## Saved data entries
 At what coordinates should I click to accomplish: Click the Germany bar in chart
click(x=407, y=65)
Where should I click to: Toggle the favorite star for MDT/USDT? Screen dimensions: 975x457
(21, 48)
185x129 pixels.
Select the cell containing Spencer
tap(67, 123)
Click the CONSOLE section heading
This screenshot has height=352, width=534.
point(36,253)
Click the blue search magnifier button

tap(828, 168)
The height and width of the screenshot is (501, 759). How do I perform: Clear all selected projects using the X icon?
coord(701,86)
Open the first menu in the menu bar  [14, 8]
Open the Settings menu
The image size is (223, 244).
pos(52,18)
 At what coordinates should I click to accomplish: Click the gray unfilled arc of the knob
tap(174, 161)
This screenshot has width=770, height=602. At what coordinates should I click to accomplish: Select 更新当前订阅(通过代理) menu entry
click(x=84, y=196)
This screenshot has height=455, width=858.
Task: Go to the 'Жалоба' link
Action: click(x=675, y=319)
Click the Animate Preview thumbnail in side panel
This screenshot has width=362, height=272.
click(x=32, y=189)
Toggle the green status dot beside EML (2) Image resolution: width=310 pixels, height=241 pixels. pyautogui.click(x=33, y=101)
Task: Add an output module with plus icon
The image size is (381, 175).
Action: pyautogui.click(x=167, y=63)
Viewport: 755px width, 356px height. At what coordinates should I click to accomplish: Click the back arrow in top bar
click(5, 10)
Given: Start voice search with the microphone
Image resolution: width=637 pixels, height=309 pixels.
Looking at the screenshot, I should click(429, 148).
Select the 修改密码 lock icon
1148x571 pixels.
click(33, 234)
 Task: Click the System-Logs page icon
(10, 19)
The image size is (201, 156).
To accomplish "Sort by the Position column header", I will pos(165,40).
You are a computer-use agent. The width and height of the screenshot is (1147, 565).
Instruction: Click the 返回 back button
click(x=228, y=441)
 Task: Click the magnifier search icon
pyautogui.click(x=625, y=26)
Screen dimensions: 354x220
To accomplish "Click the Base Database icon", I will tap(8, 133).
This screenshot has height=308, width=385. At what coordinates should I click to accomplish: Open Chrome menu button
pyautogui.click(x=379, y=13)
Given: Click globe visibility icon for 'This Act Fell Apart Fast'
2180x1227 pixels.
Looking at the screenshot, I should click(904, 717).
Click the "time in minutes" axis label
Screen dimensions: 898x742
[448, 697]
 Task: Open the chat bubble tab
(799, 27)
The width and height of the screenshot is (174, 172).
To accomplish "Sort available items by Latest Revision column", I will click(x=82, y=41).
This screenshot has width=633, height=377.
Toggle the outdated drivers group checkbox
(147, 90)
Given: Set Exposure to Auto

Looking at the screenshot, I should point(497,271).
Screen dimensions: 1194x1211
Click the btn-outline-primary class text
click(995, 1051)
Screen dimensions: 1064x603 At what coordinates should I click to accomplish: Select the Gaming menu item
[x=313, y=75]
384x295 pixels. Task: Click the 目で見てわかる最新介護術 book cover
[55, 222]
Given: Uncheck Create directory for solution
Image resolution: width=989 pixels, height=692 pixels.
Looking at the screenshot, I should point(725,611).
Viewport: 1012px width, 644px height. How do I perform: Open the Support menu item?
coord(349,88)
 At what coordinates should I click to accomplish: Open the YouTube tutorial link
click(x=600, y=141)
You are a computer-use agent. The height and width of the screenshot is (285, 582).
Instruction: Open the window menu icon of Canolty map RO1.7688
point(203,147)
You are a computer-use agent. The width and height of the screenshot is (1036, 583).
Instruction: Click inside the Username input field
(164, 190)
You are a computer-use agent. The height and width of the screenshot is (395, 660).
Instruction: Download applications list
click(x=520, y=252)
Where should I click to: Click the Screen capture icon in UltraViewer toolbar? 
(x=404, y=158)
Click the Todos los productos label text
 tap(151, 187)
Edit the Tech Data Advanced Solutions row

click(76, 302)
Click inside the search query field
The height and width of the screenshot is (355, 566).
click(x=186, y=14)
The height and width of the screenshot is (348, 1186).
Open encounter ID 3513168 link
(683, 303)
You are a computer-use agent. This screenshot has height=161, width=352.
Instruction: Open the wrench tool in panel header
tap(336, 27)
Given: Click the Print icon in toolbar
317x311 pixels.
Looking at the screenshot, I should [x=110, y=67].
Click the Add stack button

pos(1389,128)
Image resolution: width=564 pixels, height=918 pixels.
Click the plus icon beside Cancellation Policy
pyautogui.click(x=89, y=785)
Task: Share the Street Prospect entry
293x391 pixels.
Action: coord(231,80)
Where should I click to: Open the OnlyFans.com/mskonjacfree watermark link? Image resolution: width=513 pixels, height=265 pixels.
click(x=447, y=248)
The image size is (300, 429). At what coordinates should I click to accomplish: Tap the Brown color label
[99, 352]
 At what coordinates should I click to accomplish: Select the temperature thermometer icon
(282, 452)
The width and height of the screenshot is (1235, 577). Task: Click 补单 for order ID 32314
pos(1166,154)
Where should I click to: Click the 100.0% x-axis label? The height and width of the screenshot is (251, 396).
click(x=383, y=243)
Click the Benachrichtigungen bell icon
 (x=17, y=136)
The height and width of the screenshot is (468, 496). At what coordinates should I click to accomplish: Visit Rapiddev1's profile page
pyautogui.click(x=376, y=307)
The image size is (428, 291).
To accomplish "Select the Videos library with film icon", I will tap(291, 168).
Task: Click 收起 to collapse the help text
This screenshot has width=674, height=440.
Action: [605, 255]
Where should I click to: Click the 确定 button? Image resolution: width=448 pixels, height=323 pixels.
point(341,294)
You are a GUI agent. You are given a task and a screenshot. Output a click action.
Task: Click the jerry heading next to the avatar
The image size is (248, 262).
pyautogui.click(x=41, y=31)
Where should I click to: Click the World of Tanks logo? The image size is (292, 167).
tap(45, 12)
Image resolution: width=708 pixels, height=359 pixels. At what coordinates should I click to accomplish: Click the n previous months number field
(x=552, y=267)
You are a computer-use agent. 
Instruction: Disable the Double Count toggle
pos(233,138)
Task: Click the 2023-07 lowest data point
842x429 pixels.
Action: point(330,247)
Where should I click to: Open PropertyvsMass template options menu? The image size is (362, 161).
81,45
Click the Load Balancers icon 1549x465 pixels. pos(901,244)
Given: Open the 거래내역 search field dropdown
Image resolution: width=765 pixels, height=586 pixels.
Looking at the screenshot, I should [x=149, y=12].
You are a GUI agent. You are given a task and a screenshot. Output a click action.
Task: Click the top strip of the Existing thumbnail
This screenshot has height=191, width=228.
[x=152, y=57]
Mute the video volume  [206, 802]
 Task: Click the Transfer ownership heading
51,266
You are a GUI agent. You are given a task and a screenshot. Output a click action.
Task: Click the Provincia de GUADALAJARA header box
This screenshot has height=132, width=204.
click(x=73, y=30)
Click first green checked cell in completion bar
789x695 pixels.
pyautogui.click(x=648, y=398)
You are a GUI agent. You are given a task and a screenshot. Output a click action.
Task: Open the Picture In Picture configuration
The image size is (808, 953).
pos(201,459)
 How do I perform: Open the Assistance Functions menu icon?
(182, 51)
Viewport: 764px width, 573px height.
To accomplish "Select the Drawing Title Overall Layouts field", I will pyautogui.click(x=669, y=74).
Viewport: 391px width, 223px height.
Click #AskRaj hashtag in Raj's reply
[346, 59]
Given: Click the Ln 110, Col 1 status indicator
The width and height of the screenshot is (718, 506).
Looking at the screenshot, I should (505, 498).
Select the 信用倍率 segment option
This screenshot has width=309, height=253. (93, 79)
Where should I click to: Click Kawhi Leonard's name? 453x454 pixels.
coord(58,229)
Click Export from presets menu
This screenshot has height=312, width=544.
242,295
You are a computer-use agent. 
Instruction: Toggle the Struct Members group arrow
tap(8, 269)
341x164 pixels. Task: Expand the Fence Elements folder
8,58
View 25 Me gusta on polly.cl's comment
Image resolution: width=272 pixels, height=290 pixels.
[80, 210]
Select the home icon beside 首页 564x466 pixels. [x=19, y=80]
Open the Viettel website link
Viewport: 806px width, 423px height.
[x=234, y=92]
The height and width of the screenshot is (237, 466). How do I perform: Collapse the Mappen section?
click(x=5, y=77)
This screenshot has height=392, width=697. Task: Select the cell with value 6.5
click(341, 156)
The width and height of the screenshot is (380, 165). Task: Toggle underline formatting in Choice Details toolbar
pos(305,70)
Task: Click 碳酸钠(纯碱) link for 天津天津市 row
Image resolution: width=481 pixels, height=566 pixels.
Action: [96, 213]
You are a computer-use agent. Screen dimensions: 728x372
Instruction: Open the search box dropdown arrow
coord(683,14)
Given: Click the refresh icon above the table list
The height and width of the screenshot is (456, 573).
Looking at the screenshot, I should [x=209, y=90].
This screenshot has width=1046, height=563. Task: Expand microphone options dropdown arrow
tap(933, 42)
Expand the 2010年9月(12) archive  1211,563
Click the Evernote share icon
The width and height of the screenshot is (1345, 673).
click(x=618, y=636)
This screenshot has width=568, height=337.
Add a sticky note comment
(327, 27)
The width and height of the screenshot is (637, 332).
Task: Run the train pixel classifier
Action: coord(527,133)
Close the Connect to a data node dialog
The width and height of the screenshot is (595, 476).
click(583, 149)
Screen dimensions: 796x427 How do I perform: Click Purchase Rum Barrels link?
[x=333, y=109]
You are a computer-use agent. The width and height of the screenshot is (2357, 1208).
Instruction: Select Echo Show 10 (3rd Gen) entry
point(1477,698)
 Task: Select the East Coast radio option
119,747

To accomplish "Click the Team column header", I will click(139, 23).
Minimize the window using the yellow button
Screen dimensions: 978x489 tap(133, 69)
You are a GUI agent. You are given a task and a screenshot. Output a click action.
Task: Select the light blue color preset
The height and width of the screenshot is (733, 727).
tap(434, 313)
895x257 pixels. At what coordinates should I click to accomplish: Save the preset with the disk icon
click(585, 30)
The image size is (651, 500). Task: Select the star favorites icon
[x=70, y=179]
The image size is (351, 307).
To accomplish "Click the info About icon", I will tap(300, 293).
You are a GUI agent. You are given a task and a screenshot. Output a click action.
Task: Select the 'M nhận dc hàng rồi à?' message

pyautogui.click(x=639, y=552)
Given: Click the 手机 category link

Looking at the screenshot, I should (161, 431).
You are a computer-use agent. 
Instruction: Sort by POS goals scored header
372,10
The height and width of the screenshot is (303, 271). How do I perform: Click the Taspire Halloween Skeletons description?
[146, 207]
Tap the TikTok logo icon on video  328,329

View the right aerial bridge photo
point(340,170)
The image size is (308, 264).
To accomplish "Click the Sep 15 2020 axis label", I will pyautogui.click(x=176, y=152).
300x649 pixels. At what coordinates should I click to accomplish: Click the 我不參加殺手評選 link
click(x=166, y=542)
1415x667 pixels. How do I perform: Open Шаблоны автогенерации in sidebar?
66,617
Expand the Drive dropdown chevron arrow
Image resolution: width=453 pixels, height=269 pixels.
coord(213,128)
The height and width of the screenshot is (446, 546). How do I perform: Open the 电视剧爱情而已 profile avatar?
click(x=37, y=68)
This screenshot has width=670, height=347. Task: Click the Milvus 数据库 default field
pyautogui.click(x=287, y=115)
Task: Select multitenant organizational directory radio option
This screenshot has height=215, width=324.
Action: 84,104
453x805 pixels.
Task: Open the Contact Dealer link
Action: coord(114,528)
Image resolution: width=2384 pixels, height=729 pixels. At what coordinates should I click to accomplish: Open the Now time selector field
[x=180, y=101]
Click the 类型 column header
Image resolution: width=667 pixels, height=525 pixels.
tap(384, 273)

## Task description
Please return all lines above in which the string "status" is found.

## Task result
Toggle the green status dot beside EML (2) Image resolution: width=310 pixels, height=241 pixels. pyautogui.click(x=33, y=101)
Given: Click the Ln 110, Col 1 status indicator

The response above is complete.